Posable Heroes

By DragonAttack

Last week I was a little disgruntled, mostly because of the current state of music news. On top of that, I had the first draft of my Eagles item to deal with. It sucked. I know first drafts aren't supposed to be perfect, but this one barely had promise. I thought I was going to have to scrap it and I was super ticked because I had written the full article including album breakdown. It was technically complete but it also completely sucked. I rewrote it and it turned out okay, but at the time I was not happy about the idea of tackling the job.

And then I got the email. Sitting in my inbox was an email titled Chubby Checker, Syd Barrett, action figures.
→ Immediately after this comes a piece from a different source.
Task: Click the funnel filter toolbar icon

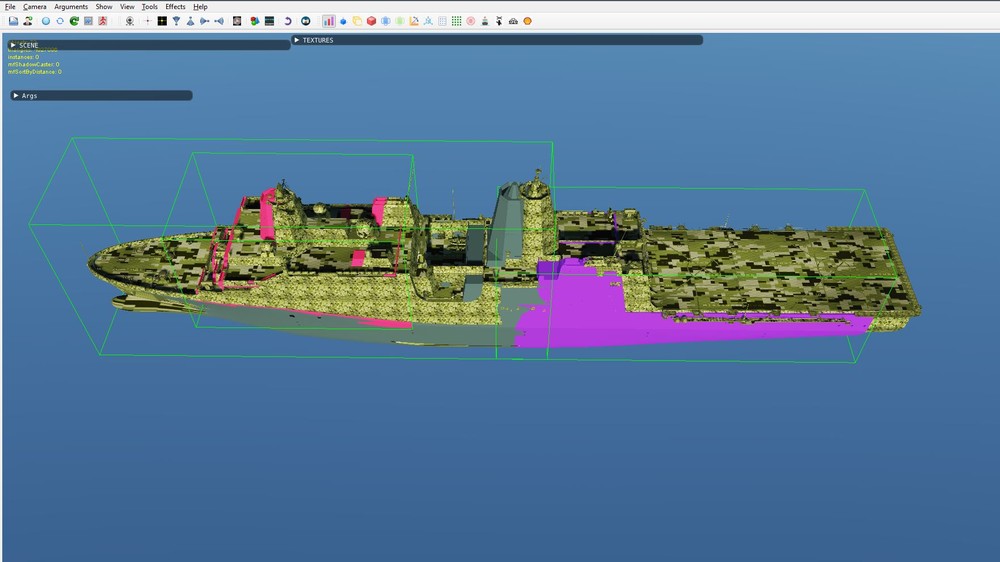Action: click(176, 21)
Yes! The Duff sisters might be getting all the press, but no one knows how to write an email like my readers. I couldn't stay mad about my bad Eagles-writing skills when there was mail like that waiting for me. There was no chance that this email could be bad, not with a title like that. The only question in my mind was, were these three separate topics? Or was there some sort of news item that covered Chubby Checker, Syd Barrett, and action figures? As it turns out, it was a little from Column A and a little from Column B. The part from Column B has to wait for another day but for now enjoy the scoop from Column A.


When I found the Chubby Checker story, I could not restrain the urge to tell you something you may well already know: Chubby is now marketing a line of posable Chubby Checker action figures. This could change many, many things.

Nazz


I was sort of wondering what he meant when he said he found the Chubby Checker story. I was like, which one? There have got to be at least twenty by now. It doesn't matter though, and you know why.
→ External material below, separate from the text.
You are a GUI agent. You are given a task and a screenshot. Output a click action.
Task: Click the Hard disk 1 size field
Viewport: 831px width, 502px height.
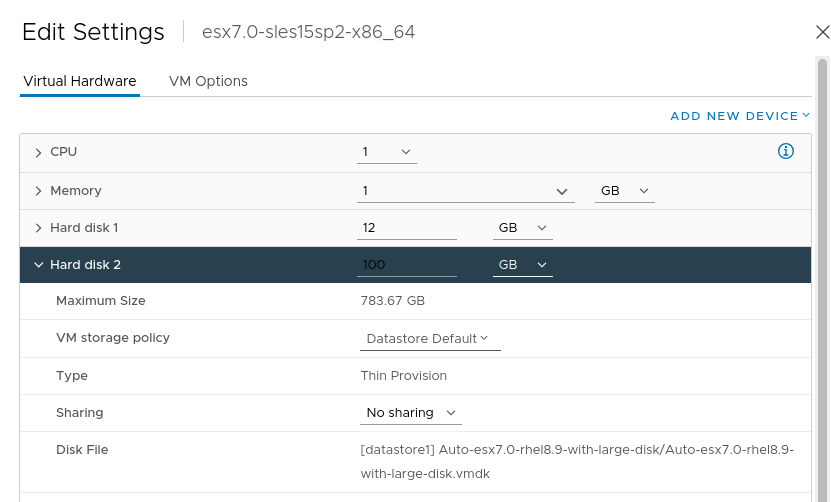pos(406,228)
Chubby! Checker! Action! Figures!

He didn't include a link or news story or anything, so I was left to my own devices and that didn't work out so well. When I searched for Chubby Checker action figures I turned up collectable type sites, places that happen to sell both LPs and action figures. After my first search I quit trying. Nothing makes me feel defeated faster than trying to find information on the Internet. It's not one of my skills, nor is it a skill I care to develop. If I really need something I will ask CEB to find it for me. He is a wily Internet searcher and once spent the greater part of an afternoon sending me pictures of Bruce Dickinson. I only needed one! He is de-luxe.
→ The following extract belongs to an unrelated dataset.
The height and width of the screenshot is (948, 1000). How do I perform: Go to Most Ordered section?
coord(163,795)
Speaking of CEB, as soon as I learned of the Chubby Checker action figures I sent him the news. He was also pleased with this development.

CEB: Can you pose the action figure with delicious meat snacks?

Me: Nothing is stopping me from buying a Chubby Checker doll and posing it with meat. And posting the photos.

CEB: Please say that it comes with a camel colored jumpsuit. And maybe another action figure of a website reporter following the Chubby doll's every move.

Me: I have all of my Star Wars action figures. "Chubby meets Jabba The Hutt" "Chubby Flies An X-Wing" We can have the reporter played by Princess Leia. Or Barbie, because then she will be twice as tall and can crush him. "The Historic Meeting Between Chubby Checker and Ginger Spice."

Not that I want the Chubby Checker doll to be crushed by Barbie, maybe they can just have a tea party instead. (Geoff Tate not included). Or I could enlist Barking Kitty to play Catzilla and Chubby Checker will have to either flee from Catzilla or hold his ground and use a meat snack as a weapon in the fight against Catzilla. I guess if Chubby is flying an X-Wing he doesn't have to worry about Catzilla.

Unless of course he's not action figure sized. Those old Star Wars toys are what, four inches tall? Modern collectable dolls are always taller than that. He wouldn't fit into the spacecraft! I would have to build a custom spaceship for Chubby Checker using a shoebox. Although if I'm starting cardboard construction for the Chubby Checker doll, I should probably skip the spaceship and just build him a soda fountain. A special soda fountain, where it is always 1960 and The Twist is always number one.